Il giapponese Kobayashi piazza in pole la Toyota a Le Mans, battendo Hartley e l’Alpine. Da Costa al top in LMP2, mentre la Porsche si prende una doppia pole con Dries Vanthoor tra i PRO e Julien Andlauer nelle AM.

Kamui Kobayashi si conferma il re delle qualifiche alla 24 ore di Le Mans, avendo staccato la quarta pole nelle ultime cinque stagioni al volante della Toyota #7. Il tempo del giapponese è stato eccezionale, essendo sceso sino ad un 3’23”900, mentre il regolamento Hypercar prevedeva dei tempi che non andassero sotto i 3’30”. La prestazione monstre della GR010 Hybrid è confermata da Brendon Hartley, che sulla #8 è a poco meno di tre decimi. I prototipi nipponici hanno fatto il vuoto, visto che l’Alpine #36 di Nicolas Lapierre non è andata oltre un 3’25”574, restando a quasi due secondi. Quarta la Glickenhaus #708 di Olivier Pla, staccata di soli 65 millesimi dal francese. Quinta la #709 di Romain Dumas.

In classe LMP2 è stato nuovamente Antonio Felix Da Costa a dominare la scena, portando in pole l’Oreca 07 Gibson #38 del team Jota in 3’27”950. Il portoghese ha staccato di mezzo secondo Louis Deletraz e Julien Canal, mentre Romain Rusinov è quarto seguito dalle due vetture del team United Autosports.

In classe GTE PRO è arrivata a sorpresa la pole della Porsche #72 dell’Hub Auto Racing, al top grazie ad un giro incredibile di Dries Vanthoor che ha chiuso in 3’46”882, battendo la Ferrari #52 di Daniel Serra. Ha fatto molto bene la Corvette, che si è piazzata terza con la #64 di Nick Tandy, seguito dalla rossa #51 di James Calado.
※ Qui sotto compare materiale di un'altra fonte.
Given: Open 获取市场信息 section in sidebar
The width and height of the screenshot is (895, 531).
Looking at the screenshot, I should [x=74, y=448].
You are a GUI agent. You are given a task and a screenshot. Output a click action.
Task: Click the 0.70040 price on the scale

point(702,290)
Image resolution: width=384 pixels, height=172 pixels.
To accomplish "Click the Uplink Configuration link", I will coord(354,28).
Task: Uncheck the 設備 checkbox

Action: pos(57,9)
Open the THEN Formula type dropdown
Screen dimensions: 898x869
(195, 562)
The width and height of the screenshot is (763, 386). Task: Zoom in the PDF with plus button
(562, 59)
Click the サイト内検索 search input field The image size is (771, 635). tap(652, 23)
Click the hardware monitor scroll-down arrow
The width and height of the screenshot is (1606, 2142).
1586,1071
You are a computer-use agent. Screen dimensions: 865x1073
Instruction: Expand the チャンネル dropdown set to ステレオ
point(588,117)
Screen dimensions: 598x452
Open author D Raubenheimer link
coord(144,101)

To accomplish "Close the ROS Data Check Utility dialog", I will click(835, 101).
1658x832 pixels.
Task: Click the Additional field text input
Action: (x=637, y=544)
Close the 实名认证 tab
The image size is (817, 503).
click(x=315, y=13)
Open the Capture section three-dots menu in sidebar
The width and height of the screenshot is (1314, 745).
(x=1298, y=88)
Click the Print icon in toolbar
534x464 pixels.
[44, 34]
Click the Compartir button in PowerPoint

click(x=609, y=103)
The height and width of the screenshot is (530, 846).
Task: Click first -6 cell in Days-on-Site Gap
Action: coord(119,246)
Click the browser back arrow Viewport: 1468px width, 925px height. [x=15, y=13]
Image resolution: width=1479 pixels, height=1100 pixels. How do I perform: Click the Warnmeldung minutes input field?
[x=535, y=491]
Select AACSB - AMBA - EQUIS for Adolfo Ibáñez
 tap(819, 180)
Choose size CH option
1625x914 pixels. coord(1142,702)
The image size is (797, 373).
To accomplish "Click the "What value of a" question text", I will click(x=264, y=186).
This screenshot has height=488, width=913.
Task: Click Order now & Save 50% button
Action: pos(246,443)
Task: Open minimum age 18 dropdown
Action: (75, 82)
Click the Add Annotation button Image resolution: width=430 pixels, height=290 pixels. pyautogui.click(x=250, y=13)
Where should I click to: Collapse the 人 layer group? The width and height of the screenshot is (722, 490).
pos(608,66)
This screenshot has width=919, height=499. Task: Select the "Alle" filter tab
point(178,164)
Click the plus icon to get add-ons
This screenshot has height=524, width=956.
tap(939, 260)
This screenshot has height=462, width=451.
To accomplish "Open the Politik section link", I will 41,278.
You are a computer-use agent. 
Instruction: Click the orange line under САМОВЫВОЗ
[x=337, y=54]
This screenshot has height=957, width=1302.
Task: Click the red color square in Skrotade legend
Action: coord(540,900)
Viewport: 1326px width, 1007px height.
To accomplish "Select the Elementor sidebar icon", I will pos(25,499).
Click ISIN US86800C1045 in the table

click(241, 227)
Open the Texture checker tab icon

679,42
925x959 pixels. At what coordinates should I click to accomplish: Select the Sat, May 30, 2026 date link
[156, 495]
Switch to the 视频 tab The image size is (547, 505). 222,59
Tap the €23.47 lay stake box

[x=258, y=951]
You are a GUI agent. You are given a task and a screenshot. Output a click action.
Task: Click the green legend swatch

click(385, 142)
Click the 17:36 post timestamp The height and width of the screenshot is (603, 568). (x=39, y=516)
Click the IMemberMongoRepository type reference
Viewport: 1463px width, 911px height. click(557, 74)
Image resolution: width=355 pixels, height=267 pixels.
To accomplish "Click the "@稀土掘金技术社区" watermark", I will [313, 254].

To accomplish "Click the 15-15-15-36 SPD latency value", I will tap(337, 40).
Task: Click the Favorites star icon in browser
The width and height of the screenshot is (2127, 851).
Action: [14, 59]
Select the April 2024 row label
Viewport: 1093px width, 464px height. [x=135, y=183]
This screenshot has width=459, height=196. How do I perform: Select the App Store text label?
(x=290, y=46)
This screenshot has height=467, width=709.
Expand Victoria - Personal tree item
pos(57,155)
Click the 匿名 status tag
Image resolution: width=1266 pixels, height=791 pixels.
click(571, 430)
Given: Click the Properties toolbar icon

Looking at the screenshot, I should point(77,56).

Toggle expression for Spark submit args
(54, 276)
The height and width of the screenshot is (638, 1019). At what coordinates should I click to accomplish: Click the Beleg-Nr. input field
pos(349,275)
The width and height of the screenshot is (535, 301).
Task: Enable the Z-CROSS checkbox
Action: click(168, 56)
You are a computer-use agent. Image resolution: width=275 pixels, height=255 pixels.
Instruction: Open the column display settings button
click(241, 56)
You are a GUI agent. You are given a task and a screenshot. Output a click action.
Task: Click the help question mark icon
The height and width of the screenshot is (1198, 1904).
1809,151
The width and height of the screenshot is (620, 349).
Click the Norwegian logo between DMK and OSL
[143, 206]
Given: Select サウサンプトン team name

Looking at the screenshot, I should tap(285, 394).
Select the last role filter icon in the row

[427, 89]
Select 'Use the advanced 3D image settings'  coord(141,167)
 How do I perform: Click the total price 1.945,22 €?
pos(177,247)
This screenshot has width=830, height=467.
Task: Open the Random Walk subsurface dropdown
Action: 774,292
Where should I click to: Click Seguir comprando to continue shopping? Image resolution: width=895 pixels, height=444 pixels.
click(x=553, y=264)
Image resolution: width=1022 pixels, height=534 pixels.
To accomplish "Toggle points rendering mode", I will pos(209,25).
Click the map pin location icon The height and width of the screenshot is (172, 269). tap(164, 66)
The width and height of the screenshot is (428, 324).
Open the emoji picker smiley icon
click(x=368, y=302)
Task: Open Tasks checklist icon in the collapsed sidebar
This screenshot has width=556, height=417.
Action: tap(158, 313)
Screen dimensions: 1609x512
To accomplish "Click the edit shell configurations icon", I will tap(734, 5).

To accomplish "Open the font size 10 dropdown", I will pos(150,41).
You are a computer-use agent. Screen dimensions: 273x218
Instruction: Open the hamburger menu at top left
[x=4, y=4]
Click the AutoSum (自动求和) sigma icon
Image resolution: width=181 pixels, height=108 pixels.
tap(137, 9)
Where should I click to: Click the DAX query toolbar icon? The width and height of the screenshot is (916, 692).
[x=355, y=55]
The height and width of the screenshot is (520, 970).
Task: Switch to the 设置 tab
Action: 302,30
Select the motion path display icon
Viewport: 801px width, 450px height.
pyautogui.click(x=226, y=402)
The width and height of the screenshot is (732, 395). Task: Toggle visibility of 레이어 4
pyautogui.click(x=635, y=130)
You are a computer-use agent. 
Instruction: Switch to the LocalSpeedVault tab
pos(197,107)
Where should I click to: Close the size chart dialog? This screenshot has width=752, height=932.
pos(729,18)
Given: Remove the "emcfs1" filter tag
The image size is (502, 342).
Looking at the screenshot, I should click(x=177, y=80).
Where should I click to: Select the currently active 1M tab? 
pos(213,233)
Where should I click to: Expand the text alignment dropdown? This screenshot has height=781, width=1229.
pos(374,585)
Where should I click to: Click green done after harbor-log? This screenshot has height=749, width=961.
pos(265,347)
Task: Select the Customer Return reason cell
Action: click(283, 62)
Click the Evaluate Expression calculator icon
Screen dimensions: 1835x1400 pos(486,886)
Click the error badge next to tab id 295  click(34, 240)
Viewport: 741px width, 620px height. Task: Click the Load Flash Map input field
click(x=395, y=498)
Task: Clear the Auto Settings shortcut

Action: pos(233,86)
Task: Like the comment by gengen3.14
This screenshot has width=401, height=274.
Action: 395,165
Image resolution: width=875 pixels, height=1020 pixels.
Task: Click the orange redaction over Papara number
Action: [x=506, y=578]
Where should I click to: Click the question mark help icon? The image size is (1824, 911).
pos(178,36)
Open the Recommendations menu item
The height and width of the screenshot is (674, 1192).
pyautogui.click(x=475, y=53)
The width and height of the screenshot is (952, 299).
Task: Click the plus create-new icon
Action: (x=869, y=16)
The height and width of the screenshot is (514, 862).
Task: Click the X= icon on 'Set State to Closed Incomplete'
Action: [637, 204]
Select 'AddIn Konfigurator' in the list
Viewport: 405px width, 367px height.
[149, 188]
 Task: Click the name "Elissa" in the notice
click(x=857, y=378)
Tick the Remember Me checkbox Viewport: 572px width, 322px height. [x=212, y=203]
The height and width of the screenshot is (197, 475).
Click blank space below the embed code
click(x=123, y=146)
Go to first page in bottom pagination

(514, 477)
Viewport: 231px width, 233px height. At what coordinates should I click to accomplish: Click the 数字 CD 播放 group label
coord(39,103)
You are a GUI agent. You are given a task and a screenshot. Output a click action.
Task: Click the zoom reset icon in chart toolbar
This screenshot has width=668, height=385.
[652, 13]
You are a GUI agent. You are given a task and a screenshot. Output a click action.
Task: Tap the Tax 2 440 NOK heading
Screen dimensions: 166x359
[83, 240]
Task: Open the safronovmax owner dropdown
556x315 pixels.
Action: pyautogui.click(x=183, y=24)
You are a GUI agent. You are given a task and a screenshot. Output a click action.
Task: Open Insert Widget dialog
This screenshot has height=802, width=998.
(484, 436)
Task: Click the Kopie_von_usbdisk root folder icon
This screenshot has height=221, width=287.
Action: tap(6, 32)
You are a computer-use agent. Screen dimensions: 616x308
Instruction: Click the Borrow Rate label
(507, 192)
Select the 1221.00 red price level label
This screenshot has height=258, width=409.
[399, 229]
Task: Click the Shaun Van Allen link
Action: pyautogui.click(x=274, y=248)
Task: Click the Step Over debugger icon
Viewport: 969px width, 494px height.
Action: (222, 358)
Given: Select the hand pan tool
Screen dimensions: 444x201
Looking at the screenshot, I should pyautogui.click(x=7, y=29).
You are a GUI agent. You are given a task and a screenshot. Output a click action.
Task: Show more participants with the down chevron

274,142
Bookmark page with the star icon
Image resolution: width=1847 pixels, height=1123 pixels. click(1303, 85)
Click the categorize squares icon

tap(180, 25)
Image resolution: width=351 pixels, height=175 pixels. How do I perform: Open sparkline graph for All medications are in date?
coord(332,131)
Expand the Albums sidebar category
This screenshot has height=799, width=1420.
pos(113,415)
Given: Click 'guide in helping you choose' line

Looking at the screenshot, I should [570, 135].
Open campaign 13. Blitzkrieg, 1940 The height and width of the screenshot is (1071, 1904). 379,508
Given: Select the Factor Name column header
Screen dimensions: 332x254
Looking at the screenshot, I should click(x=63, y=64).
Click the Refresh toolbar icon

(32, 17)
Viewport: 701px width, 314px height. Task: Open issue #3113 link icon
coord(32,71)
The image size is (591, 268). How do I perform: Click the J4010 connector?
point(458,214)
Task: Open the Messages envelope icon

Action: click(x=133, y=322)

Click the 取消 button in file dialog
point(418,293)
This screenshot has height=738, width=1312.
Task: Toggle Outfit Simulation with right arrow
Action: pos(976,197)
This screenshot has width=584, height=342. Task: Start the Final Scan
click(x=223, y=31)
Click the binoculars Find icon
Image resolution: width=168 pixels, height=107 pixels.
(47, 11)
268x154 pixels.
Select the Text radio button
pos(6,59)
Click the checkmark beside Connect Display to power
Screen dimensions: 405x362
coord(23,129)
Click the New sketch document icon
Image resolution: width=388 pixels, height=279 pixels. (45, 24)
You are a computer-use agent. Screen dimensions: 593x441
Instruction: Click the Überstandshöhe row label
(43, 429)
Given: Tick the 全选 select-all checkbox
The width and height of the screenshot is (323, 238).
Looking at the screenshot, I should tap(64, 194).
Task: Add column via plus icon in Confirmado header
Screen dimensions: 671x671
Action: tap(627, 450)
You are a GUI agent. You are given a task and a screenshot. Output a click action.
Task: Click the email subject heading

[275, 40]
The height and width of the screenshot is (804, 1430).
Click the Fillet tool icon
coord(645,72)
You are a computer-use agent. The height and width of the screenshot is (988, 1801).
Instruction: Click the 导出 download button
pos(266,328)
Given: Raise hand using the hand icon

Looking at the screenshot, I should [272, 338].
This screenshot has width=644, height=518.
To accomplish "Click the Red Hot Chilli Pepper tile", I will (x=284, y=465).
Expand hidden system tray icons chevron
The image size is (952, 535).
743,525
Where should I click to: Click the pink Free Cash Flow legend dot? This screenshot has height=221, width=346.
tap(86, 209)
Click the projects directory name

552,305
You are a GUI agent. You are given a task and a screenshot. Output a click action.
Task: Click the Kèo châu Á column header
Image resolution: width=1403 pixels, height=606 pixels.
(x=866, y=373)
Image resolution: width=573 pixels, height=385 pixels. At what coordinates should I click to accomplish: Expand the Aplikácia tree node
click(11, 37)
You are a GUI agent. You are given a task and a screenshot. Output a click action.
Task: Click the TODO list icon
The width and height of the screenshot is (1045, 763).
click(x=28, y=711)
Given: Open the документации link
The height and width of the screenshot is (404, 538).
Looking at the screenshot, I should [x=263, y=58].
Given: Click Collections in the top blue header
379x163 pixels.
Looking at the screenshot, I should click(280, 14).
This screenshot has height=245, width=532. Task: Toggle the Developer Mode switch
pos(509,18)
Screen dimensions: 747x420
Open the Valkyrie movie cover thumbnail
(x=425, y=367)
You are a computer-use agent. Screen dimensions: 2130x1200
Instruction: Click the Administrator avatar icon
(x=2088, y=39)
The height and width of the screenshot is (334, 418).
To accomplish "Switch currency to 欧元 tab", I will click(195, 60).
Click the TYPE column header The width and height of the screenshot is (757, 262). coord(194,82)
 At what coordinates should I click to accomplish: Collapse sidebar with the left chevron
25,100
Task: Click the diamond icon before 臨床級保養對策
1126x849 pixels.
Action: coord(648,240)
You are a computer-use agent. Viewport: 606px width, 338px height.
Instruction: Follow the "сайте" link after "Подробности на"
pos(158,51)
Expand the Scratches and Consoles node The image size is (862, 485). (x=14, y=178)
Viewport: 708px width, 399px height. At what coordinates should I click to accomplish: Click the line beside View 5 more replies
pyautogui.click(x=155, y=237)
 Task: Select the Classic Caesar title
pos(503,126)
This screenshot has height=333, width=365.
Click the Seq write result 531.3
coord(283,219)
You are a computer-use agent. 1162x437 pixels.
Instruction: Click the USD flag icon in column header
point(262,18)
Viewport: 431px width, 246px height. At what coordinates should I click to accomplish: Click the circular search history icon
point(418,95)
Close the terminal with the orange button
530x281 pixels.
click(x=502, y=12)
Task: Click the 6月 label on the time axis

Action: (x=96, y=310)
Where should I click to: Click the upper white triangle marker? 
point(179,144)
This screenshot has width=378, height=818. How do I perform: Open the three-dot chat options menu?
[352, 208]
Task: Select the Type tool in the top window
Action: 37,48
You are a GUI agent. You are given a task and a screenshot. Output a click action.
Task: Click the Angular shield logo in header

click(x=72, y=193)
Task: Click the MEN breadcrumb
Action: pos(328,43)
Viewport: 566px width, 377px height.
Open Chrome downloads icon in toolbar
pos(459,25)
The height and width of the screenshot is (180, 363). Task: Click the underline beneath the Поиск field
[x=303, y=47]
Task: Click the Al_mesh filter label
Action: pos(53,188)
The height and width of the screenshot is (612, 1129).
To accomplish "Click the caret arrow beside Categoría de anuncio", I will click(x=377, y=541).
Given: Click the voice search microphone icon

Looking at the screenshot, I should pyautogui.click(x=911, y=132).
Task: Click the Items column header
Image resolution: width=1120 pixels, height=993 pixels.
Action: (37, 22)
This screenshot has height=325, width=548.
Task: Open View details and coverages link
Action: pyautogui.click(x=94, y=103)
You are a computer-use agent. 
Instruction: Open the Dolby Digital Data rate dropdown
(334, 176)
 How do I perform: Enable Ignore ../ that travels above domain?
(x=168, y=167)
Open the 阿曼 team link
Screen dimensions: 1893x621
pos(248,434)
Serata da dimenticare per il team ufficiale Porsche, visto che Gimmi Bruni ha chiuso quinto sulla #91, mentre Kevin Estre ha distrutto la #92 andando a sbattere ad Indianapolis. Questa era la 911 RSR favorita per la conquista del miglior tempo, ed invece ci sarà molto da fare per riparare la vettura in vista del via. Si parla infatti di possibili danni al telaio, ma è ancora tutto da confermare.

La GTE AM è stata nuovamente dominata dalla Porsche, con Julien Andlauer che ha regalato la pole alla #88 del Dempsey Proton Racing in 3’47”987. A completare la tripletta della casa tedesca ci sono Tom Gamble e Matteo Cairoli, con la Ferrari #47 del Cetilar Racing quarta grazie ad Antonio Fuoco. Alle 16 di sabato la partenza della gara.